- [Problem description] Could you carry on the film description of Coming Home Again from its last sentence?

- [Text section]
━━━━

A Korean American man cares for his ailing mother while trying to master her traditional cooking in the latest from Wayne Wang (The Joy Luck Club), based on Chang-rae Lee's New Yorker short story.
Coming Home Again
Based on the personal essay by award-winning Korean-American author Chang-rae Lee (Native Speaker), the latest from veteran director Wayne Wang — last at the Festival in 2007 with A Thousand Years of Good Prayers and The Princess of Nebraska — is a profoundly moving exploration of family, identity, and inheritance.
Upon learning that his mother's cancer is advancing, Chang-rae (Justin Chon) takes a leave of absence from his job in New York and travels to San Francisco to be with his parents. Struggling to contain a deluge of unruly emotions, Chang-rae busies himself with as many nursing tasks as possible, even though his mother (Jackie Chung) insists on maintaining her independence.

━━━━

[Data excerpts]
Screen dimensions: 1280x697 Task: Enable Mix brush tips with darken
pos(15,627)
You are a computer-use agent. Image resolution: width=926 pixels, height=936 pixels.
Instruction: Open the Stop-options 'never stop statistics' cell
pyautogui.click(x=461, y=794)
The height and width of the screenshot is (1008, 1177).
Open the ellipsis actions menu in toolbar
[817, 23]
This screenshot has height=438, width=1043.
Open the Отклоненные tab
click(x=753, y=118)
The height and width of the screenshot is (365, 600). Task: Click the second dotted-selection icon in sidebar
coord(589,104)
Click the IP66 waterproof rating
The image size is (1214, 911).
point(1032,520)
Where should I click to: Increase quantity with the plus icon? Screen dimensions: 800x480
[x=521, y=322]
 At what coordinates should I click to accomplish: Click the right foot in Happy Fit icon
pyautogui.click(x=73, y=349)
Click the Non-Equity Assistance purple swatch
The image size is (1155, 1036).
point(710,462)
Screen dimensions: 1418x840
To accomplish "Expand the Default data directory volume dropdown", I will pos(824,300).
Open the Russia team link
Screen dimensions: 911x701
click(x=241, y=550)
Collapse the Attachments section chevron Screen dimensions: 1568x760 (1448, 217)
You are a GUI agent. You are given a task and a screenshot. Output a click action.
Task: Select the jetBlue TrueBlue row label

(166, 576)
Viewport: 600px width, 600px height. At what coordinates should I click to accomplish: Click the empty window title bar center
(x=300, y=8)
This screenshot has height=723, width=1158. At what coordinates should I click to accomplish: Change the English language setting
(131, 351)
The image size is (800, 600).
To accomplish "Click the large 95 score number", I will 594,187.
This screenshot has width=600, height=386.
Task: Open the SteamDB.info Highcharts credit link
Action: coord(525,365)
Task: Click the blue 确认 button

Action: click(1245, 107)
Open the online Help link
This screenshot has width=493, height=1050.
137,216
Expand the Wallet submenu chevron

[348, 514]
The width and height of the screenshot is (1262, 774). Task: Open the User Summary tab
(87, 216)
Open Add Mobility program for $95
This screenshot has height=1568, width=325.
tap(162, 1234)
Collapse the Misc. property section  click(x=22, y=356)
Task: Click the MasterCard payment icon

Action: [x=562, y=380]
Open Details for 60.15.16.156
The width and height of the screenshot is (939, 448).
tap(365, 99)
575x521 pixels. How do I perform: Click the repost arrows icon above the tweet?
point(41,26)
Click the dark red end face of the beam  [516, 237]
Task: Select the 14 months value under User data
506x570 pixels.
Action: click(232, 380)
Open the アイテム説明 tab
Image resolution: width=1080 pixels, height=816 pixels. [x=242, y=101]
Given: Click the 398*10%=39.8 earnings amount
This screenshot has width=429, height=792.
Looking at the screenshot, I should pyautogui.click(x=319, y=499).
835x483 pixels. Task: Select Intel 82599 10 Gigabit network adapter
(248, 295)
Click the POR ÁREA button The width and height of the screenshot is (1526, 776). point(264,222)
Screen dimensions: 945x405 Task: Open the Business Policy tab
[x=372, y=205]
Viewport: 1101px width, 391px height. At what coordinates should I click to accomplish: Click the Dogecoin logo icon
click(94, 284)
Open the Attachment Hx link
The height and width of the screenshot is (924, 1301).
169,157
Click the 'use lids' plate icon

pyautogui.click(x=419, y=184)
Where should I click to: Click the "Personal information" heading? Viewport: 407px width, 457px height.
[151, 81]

━━━━

- [Result]
With New Year's Eve approaching, Chang-rae plans a familial feast for which he will prepare all the Korean dishes his mother excelled at. Organizing the dinner brings with it memories of the times he spent in the kitchen taking in his mother's culinary wisdom, along with memories of their arguments over questions of cultural assimilation and the difficult life choices both of them have made — and will make. The moment will soon come when Chang-rae's mother will need to decide whether or not to continue receiving treatment.
Having already brought works by Amy Tan (The Joy Luck Club) and Javier Marías (While the Women are Sleeping) to the big screen, Wang is no stranger to literary adaptation. With Coming Home Again, he brings depth and sensitivity to translating Lee's prose into a chamber drama that alternates seamlessly between past and present, chronicling a young man's journey through guilt and uncertainty to arrive at a place of pure love.